As I discussed with Jordan, I don't think that checking if the store changed to decide if the getters need to be rerun makes sense. The top level store reference can change, but still internally reference (at least some of) the same sub-objects as the previous version of the store. That's a benefit of ImmutableJS' structural sharing/persistent data structures.

When checking dependencies for getter functions in evaluate(), it should only depend on comparing the ImmutableJS references of the dependencies that were previously passed to the getter function to the current references. If any of the dependencies' references are different, then you need to rerun the getter function. If they are the same, then you return the cached result.

For now I will stick with 1.1.2, but I'll try to take a look at how to fix this if I get some time next week (unless someone else beats me to it).

Let me know if you have any thoughts on the above or if you think I am totally wrong.

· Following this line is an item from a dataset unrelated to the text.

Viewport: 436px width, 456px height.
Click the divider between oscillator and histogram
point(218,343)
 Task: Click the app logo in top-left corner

loganlinn commented 8 years ago

@mindjuice Not needing to check storeId makes sense to me if we check for reference equality, but this sounds like it might be difficult to not leak memory.

mindjuice commented 8 years ago

@loganlinn Oh? How so? You're already caching the last result from each getter, right? When it changes, you replace that reference with the new one, thereby making the old one eligible for garbage collection.

loganlinn commented 8 years ago

@mindjuice In addition to a reference to the previous evaluation result, you also need to hold reference to each dependency of getter. But on second thought, it shouldn't be an issue if done carefully.

patlillis commented 4 years ago

Anyone find a good workaround for this issue?